As Iowa adjusts to a more pass-oriented offense, the Hawkeyes will likely want to lean on Fiedorowicz to the tune of four catches a game or so. If he's got it in him, he'll rocket up this list.
4. Dion Sims, Michigan State
Michigan State is going to miss Brian Linthicum at tight end in 2012, but Dion Sims is about as good a replacement as you can ask for. He's huge at 6'5" and 275 pounds, showed good receiving skills as a freshman before a broken wrist curtailed his catching ability last year and is a beast on the line.
He should have a great rapport with new starting QB Andrew Maxwell, as both spent time with the second unit last year, and it's fair to expect a big year from Sims, who'll be a matchup nightmare for a lot of teams.
3. Ben Cotton/Kyler Reed, Nebraska
Ben Cotton is the returning starter in terms of "guy who's on the field first," but if Cotton is No. 1 on the Nebraska depth chart with his 11 starts, Reed is 1A; the two have combined for nearly equal playing time and receptions—and Reed even notched four starts of his own last year. They're both seniors in 2012, and they'll both play often and keep catching a couple passes a game or so. It wouldn't be a surprise if one of these guys bumps up his stats and gets some all-conference recognition in his senior year.

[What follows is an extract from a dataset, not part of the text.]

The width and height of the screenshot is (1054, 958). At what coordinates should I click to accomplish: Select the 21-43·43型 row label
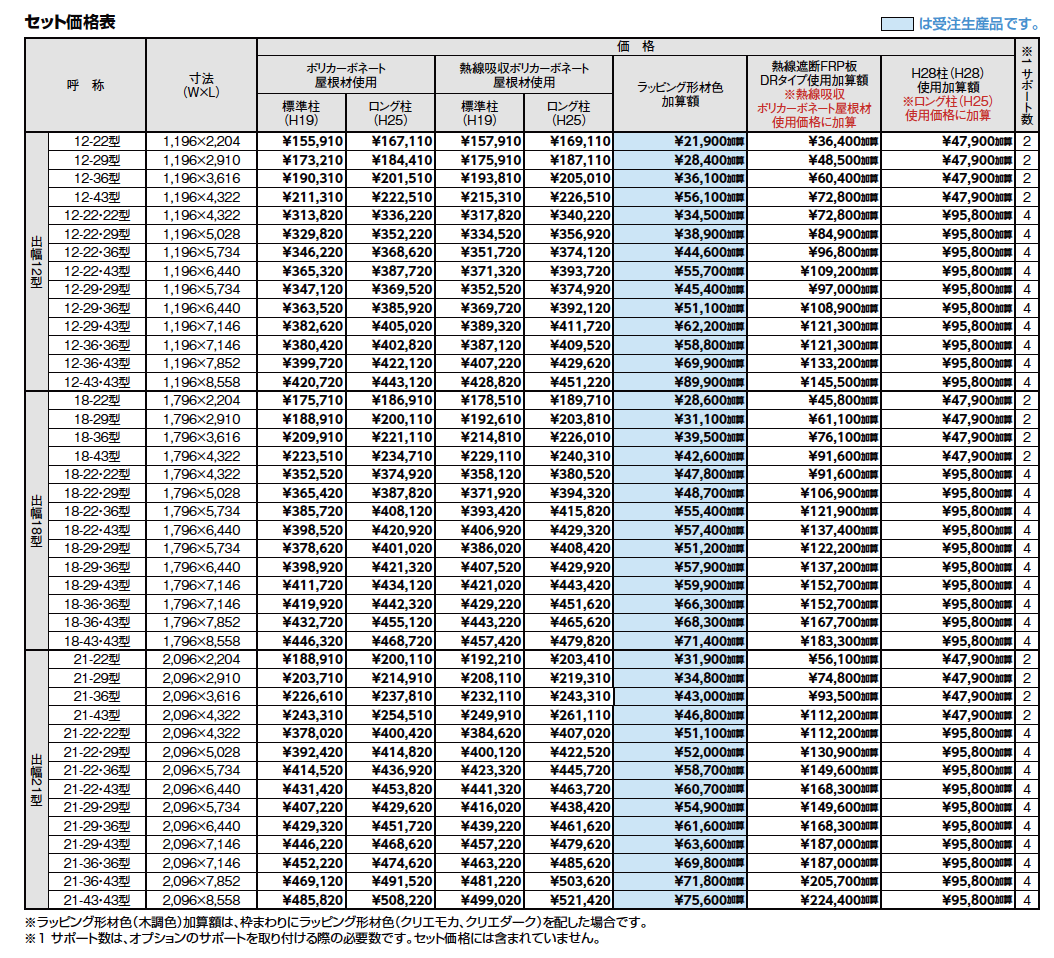tap(97, 900)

2. Jake Stoneburner, Ohio State
Ohio State didn't have much production from their receivers in 2011, particularly when it came to getting in the end zone. But what scoring there was came mainly from Stoneburner.
Half of Stoneburner's 14 catches were touchdowns, and many of those were the result of runs after the catch. Stoneburner's got a wide receiver's agility in the open field, and Urban Meyer is going to love using him in the new spread offense as Braxton Miller matures as a quarterback.
1. Jacob Pedersen, Wisconsin
As a sophomore in 2011, Pedersen gave the Wisconsin offense some much-needed versatility at tight end, catching 30 passes for 356 yards, and his eight receiving touchdowns were second in the nation for tight ends. He also blocks like a truck and is a major factor in Wisconsin's ability to move the line of scrimmage on rushing plays.
There'll be a fierce competition for first-team All-Big Ten, but in terms of the complete package at tight end, Pedersen is best out of an absolutely loaded conference.